- Genre: Dramatic anthology series
- Directed by: Robert Stevens

Production
- Executive producer: David Susskind
- Producer: Robert Stevens
- Production company: Talent Associates

Original release
- Network: CBS
- Release: April 3, 1955 – April 1, 1956

= Appointment with Adventure =

American TV dramatic anthology series (1955–1956)

Appointment with Adventure is an American dramatic anthology television program that was broadcast from April 3, 1955, until April 1, 1956, on CBS.

==Format and actors==
Appointment with Adventure presented stories whose settings varied among locations in the United States and in places in the world beyond U.S. borders.

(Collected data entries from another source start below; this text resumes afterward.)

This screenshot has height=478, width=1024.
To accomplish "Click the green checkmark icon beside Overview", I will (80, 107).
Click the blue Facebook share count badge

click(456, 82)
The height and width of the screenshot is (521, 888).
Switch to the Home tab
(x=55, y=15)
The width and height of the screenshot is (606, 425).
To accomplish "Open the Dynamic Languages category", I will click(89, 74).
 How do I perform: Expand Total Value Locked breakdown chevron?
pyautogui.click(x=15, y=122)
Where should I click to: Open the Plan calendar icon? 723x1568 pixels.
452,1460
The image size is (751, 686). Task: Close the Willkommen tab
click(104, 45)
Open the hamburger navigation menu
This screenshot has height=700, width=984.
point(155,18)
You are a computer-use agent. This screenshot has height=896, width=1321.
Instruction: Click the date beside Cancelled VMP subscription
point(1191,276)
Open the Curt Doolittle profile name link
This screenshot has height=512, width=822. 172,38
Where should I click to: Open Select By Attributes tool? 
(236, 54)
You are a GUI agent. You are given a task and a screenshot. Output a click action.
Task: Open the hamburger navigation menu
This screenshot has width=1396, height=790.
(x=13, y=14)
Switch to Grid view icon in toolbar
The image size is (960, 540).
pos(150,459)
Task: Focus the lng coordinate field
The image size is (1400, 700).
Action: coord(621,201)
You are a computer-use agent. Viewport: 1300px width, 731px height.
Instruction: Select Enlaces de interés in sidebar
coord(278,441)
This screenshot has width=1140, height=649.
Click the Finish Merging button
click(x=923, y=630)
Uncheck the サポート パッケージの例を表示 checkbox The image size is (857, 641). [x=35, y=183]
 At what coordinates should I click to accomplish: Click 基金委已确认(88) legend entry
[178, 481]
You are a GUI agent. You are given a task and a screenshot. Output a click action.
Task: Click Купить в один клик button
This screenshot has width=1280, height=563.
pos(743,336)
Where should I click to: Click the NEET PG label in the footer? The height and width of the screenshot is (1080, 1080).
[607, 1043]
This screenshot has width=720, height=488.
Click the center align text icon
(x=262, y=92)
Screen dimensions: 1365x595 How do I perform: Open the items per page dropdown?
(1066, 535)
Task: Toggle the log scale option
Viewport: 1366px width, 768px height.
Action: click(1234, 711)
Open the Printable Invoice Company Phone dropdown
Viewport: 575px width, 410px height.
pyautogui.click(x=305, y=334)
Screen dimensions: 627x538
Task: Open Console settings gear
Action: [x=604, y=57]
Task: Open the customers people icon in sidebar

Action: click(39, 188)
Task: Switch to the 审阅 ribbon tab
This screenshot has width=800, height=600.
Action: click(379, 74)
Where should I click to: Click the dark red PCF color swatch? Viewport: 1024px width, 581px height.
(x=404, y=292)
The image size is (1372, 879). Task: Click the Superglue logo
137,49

Some stories were contemporary, while others were period pieces set in World War II, the U.S. Civil War, and other eras.

The program had no regular cast. Guest stars who appeared in episodes included Patricia Breslin, Jack Klugman, Barbara Britton, Jack Lord, Edie Adams, James Daly, Neville Brand, Viveca Lindfors, Gene Barry, Kim Hunter, Polly Bergen, Dane Clark, Elizabeth Montgomery, Betsy Palmer, Gena Rowlands, Phyllis Kirk, Tony Randall, Theodore Bikel, Jason Robards, Christopher Plummer, Patti Page, John Cassavetes, and Paul Newman.

==Production==
Appointment with Adventure was produced by Talent Associates. David Susskind was the executive producer, with Robert Stevens as producer and director. Writers included Rod Serling, Anne Howard Bailey, Jean-Charles Tacchella, and Newton Meltzer. Revlon and P. Lorillard Company were the sponsors. It was broadcast live from 10 to 10:30 p.m. Eastern Time.

Extension of the program's original contract was announced on November 25, 1955, two weeks before the contract would have ended. Subsequently it was scheduled to end with the March 18, 1956, broadcast, to be replaced by The $64,000 Challenge. The new show was not ready, however, so two more episodes were shown.

==Critical reception==
A review in The New York Times after Appointment with Adventures first two episodes described the first as "a sorry ordeal" and the second as "interesting entertainment". In contrast, a review in the trade publication Billboard said, "The first installment . . . had an attractive cast, a highly realistic setting, and a tense, tho [sic] sometimes ambiguous, script." Gene Plotnik added, "Jourdan and Dauphin turned in their usual suave and charming performances", and he described Powers's performance as "remarkably exciting".

The trade publication Variety called the first episode a "clinker" and noted the difficulty of doing an outdoor-set adventure show live. It called rear-screen backgrounds used in the episode "artificial and unnatural looking". The story received mixed comments, with the adventure elements praised, while treatment of a romantic triangle was called "a trite and familiar formula." Dauphin, Powers, and Jourdan "were all unconvincing in the leads", the review said. The review concluded added that executives would have to decide "whether they want to do a real adventure series or a soap opera with an outdoor setting."

==Selected episodes==

- April 3, 1955 -- "Minus Three Thousand" with Claude Dauphin, Louis Jourdan, and Mala Powers.
- April 10, 1955 -- "Five in Judgment" with Jack Lord, Paul Newman; and Patricia Breslin.
- November 27, 1955 -- "Time Bomb" -- Chester Morris, Jean Bal, Anthony Eisley.